We recently discussed the Basque Witch Trials, occurring at the beginning of the 17th Century, and have previously discussed various other instances where Practitioners have been persecuted for their spiritual beliefs. These include the Salem Witch trials, the early Spanish Inquisition, and the Burning Times in general. Today, we will delve into one of the most devastating witch trials in human history, known as the Bamberg Witch Trials.

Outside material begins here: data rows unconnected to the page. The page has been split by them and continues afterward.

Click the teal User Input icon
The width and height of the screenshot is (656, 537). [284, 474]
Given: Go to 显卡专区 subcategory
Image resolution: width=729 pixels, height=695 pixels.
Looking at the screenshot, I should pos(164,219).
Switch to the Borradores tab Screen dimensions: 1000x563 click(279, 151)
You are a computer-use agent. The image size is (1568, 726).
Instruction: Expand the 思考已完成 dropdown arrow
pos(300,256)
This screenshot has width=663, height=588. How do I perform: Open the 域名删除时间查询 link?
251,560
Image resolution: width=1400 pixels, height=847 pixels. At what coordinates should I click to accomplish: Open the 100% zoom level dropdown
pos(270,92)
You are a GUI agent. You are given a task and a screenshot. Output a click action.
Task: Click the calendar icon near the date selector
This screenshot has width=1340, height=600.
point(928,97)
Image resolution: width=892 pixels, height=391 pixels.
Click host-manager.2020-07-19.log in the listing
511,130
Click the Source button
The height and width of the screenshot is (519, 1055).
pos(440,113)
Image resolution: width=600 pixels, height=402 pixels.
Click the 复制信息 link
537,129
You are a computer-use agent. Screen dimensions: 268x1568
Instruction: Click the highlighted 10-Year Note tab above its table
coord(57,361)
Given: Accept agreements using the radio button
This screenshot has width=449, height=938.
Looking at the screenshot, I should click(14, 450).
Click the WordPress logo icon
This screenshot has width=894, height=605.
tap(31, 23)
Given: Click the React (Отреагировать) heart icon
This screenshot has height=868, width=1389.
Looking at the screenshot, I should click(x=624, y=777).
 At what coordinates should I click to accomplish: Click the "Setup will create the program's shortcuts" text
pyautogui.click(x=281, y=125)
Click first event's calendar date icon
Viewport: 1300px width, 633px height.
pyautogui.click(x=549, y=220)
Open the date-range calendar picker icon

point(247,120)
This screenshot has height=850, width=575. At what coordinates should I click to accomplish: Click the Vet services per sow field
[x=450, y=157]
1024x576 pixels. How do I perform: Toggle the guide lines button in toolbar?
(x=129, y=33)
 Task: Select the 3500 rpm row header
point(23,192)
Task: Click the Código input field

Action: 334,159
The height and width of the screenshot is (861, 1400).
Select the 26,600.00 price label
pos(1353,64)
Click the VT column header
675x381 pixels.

The Bamberg Witch Trials occupy a very important place in history, especially during a period of extreme religious discrimination and witch ‘hunting.’ However, the significance of this event is too often overlooked because it occurred around the same time as many other witch trials – just years after the Basque Witch Trials, the same time as the Wurzburg Witch Trials, and only decades before the Salem Witch Trials. But unlike the Basque Trials, which ended without punishment to any despite over 7,000 interrogations and 11,000 pages of supporting documentation, and the Salem Trials, in which nineteen innocent individuals were found to have been Practitioners, the trials in Bamberg resulted in the execution of 300-600 individuals, most of whom had no connection whatsoever with the Craft. The death total covers such a wide range because while there exists evidence of at least 300 executions, there were another 300 individuals who were never declared dead, but were nonetheless never seen again.